De la marge à la marginalisation dans Éloge de l’inversion


Éloge de l’inversion est le fruit d’un travail de terrain. Sa vertu est double : d’une part, il met en exergue une réalité pleine d’ambivalence que l’anthropologue a explorée avec son groupe de travail. D’autre part, les remontées du terrain sont analysées dans cet ouvrage en invitant d’autres références afin d’associer, le local au global, le vécu au conçu. J’ai eu le plaisir de débattre avec l’anthropologue sur des notions qu'il a développées dans sa recherche, telles que le rite et mythe, le récit et le conte et la question du genre.
Khalid Mouna (2) a rappelé que la notion de la marge doit être perçue comme notion opératoire, laquelle notion échappe à la construction conceptuelle et théorique, dès lors qu’elle est activée par le rituel. Il va donc sans dire que la marge est un espace de vie d’acteurs qui rendent confuses par leurs pratiques les normes dominantes, politiques et religieuses, pour reprendre Khalid Mouna. Je dirais même que la transgression qu'effectue la marge ne se limite pas à ces deux normes, mais elle attaque aussi la norme médicinale. L’histoire de Touhami Lakhlifi, l’immigré marocain, que j’ai relatée dans ma lecture de Éloge d’inversion, parue dans le site Al awrak illustre cette transgression d’ordre médicinal qu’opère la marge. Touhami Lakhlifi qui souffre d’anomalie au niveau de son appareil génital est venu de Paris spécialement à Sidi Ali quémander la baraka de Lalla Aicha. Frustré, après avoir consulté son médecin traitant dans le but de renouer avec l’érection, Touhami Lakhlifi est prêt à tout offrir à Lalla Aicha en vue d’une guérison. Cet exemple incarne l’antithèse de ce que la morale normative défend, pour paraphraser Khalid Mouna. C’est la baraka qui guérit au lieu du traitement médical. Il suffit simplement de la bonne intention, Niya. En définitive,
l’inversion s’opère dans la marge.
Le corps exprime son inter corporéité ou son être au monde selon Merleau Ponty d’une manière rituelle. C’est-à-dire qu’on a affaire à une altérité dont l’invisible joue un rôle déterminant. La normalité fait que l’altérité exige une rencontre du Je avec autrui. Or, autrui n’est autre que Lalla Aicha dont la rencontre diffère de celle du Je avec autrui et revêt un caractère surnaturel, si j’ose dire. Autrement dit, l’esprit saint générateur de la baraka que cultive Lalla Aicha assigne à cette rencontre une connotation confuse car l’altérité dans ce sens est dépourvue de l’humaine. C’est donc l’invisible qui régit cette rencontre.

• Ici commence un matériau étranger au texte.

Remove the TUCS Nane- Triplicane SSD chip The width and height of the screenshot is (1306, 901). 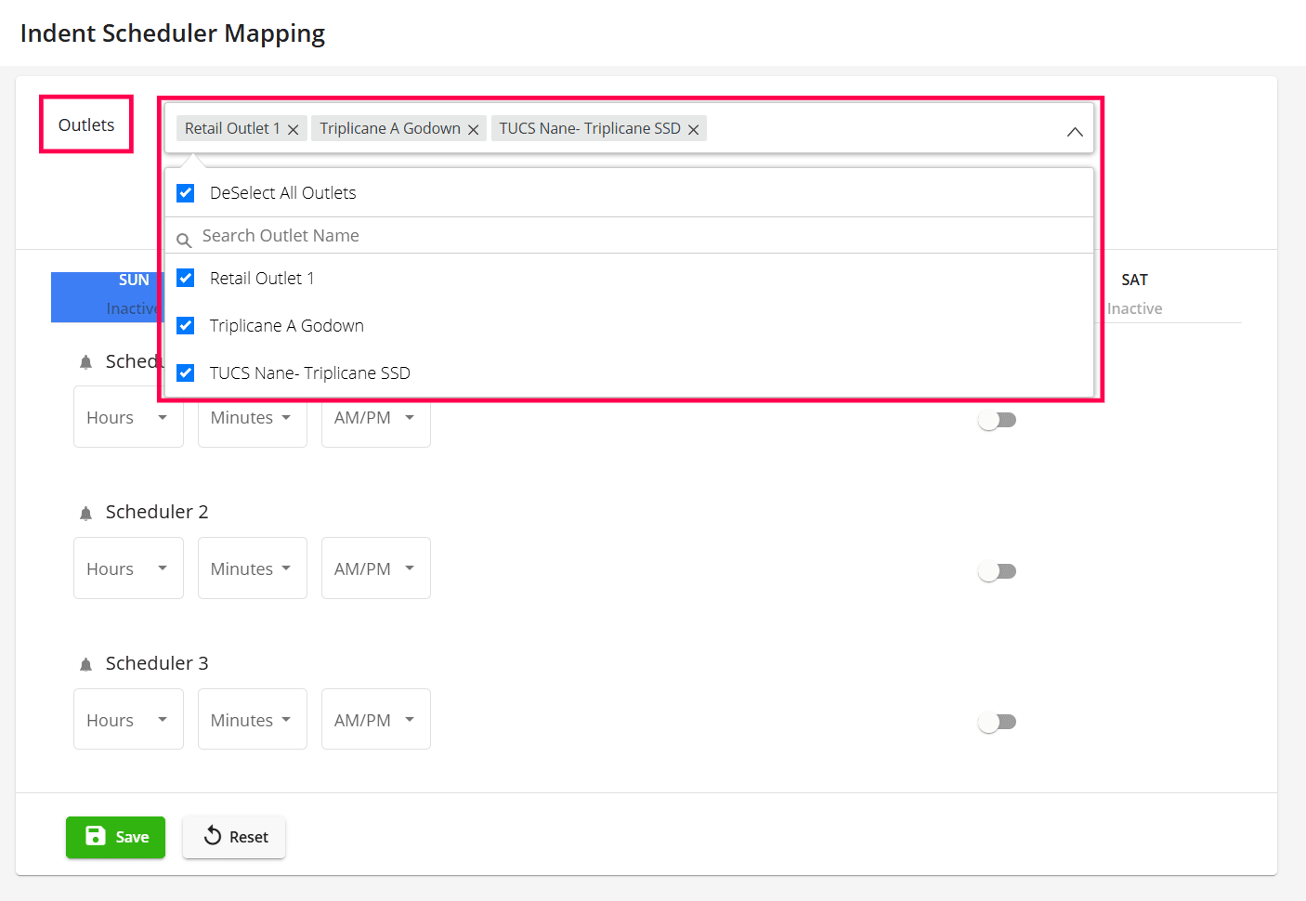[693, 130]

Dans une société où les efféminés sont marginalisés, voire méprisés à cause d’une religiosité qui ne sort pas de l’hétérosexualité, il est difficile de maintenir un discours qui va dans le sens contraire de la doxa. Toutefois, défendre ou plaidoyer pour l’égalité Homme /Femme, doit à mon avis aller en paire avec le droit des efféminés non seulement d’exister, mais aussi de les considérer comme personnes qui ne doivent pas faire l’objet de discrimination. Il se trouve que l’ouvrage Éloge de l’inversion repose la question du genre de par le fait qu’il nous éclaire sur la réalité de ces marginalisés appartenant à toutes les classes sociales. Le mouvement associatif œuvrant dans le domaine des Droits Humains et les Droits de femmes pour l’égalité doit s’inspirer des analyses d’ordre culturel, social et anthropologique qu’apporte Khalid Mouna afin de capitaliser sur les pistes de réflexion susceptibles d’apporter des réponses à cette marginalisation subie.
Abdelmajid BAROUDI
Notes
Khalid Mouna
1- Eloge de l’inversion
Sexualité et rites de transgression au Maghreb
Essai
Editions La croisée des chemins
Casablanca, Maroc 2022
2- Khalid Mouna est anthropologue. Il enseigne à l’université Moulay Ismail de Meknès, Maroc. Il est également invité dans différentes institutions et chercheur résidant à l’Institut des études avancées de Nantes (2020-2021). Ses recherches portent sur le cannabis, les marges, les migrations, la mobilisation sociale post-printemps arabe et le corps. Parmi ses ouvrages : Le bled du kif 2020 et identité de la marge. Il a aussi codirigé le livre Terrains marocains. Sur les traces de chercheurs d’ici et ailleurs (La croisée des chemins.)